** Given passage **
────────────────────
I'm going to clean now since there are too many small toys out to walk around without tripping. And Madison's still got a fever, but it's lower at least, 101.2. Still no clue as to why she's got it though.


I would either ebay or craigslist some of it.

Show us a picture of the Gymbo outfit- what size is it? Maybe one of us would want to buy it? Like, oh, me if it's the right size and I don't have it already! LOL! Cause I LOVED that Summer Safari line! :rotfl2: (seriously- is it a 2T or 3T?)
 
Hi ladies! I feel so lonely. DH and the kids went to his uncle's birthday party and I volunteered to stay home with Aidan. He's driving me nuts. All he does is scream constantly. I know he doesn't feel good but there is only so much high-pitched screaming one can take before she goes insane. I'm going to take Emmy and Alex to a movie tomorrow morning.

nucpharm - 14 miles!! WOW!! Your DH sounds so sweet! Happy anniversary!

Well, I better go. Aidan is screaming and I suppose I'm supposed to do something about it although nothing I do helps.

justhat - I'm sorry to hear that Madison has a fever. I hope she feels better soon.
 
Robin, Madison has the outfit in a 2T if you want it. I will double check the gift one but I think it's 18-24 months (yes, I know that is not Madison's size, but they routinely buy things in the wrong size if it's cheap). I'll take a picture and show you anyway.
 
Justine- I guess I probably shouldn't, as I had the yellow a-line tank for Molly last year. It was just so cute!

Hey, I'm going to bid on one of those Gymboree 20% off entire purchase coupons on ebay in about 30 minutes. The coupon is good until May something. If I win it, would anyone want to go in halvsies with me- you get the online code and I get the coupon? I imagine I will end up paying between $10-12. Just PM me. I heard a 'rumor' there will be that AWESOME baby sale at the end of February. I'm saving my coupon for that- that usually equaled more than a 50% with the extra coupon (I had one last time :goodvibes ).

Gotta go finish cooking dinner.
 
I just wanted to clarify that selling our gifts on ebay wouldn't be "wrong"? I know that probably varies from person to person, but I felt bad profiting off of gifts. One of those kiddie xylophones and cell phones were duplicates too. But if others think it's okay then I guess I can live with it. At least it's all stuff I like since I already own it!

Robin I loved that line too! Madison has the dress, blue knit pants, a line yellow top, socks (2 types) and the sneakers. The new lines look really cute too. I'm thinking I might give the new outfit to my friend's daughter for this summer since it should fit her. The thing with the sizes is kinda funny actually, that we often get random sizes that is. Before Madison was born we got a wool overall outfit in size 3-6 months. She was due March 12th so how practical was that? We went to exchange it for 0-3 months or 6-12 months and found out the whole set would give us a whopping $4 so I ended up giving it to my cousin whose baby was born 3 months before Madison. We've also gotten summer dresses in 6-12 months and other totally random sized stuff. And with this outfit the hair bows don't match, which is actually good though cause I don't have these. So it seems as though they just look for a deal, regardless of whether or not it's appropriate.

Well everyone here is asleep except me so I should probably head to bed too. It's so hard for me to get to bed early cause I find a million things to do but I know the kids will be up so early. Henry has been having trouble sleeping lately cause he likes to sleep on his side but now that he knows how to roll instead of staying on his side he ends up on his stomach, which he hates. The thing is, he knows how to roll to his back so why not just do that instead of being miserable!?! He's fine once he actually falls asleep, but then he just stays face down, not even turning his head to the side or anything. So of course then I keep checking on him to make sure he's alive. Why can having kids not be worry free at least some part of their lives!!
────────────────────
** Extracted material **
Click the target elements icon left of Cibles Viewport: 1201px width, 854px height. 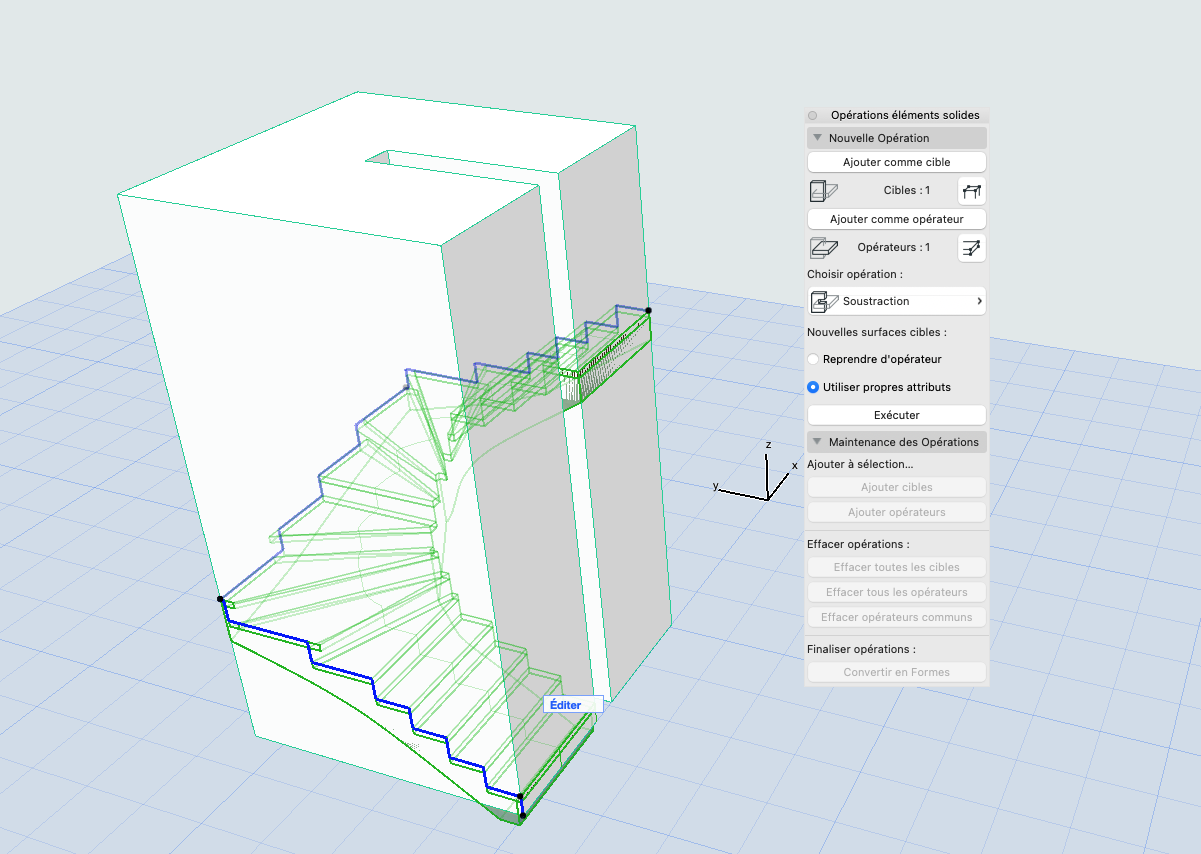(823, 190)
────────────────────
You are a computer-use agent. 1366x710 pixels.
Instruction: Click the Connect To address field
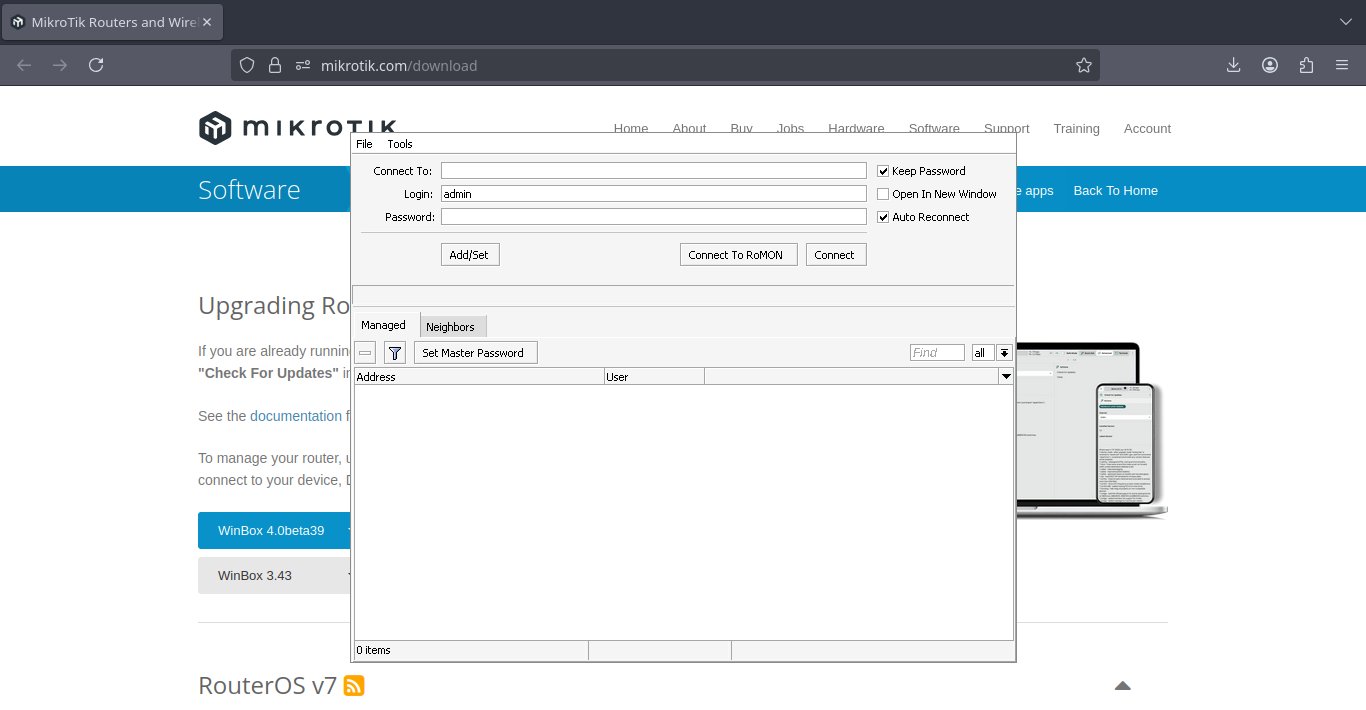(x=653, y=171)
────────────────────
** Problem details **
Copy the forum posts from "Hi ladies! I" up to and including "movie tomorrow morning.", replacing "uncle's" with "grandmother's". Nothing in the listing is needed.

** Response to this task **
Hi ladies! I feel so lonely. DH and the kids went to his grandmother's birthday party and I volunteered to stay home with Aidan. He's driving me nuts. All he does is scream constantly. I know he doesn't feel good but there is only so much high-pitched screaming one can take before she goes insane. I'm going to take Emmy and Alex to a movie tomorrow morning.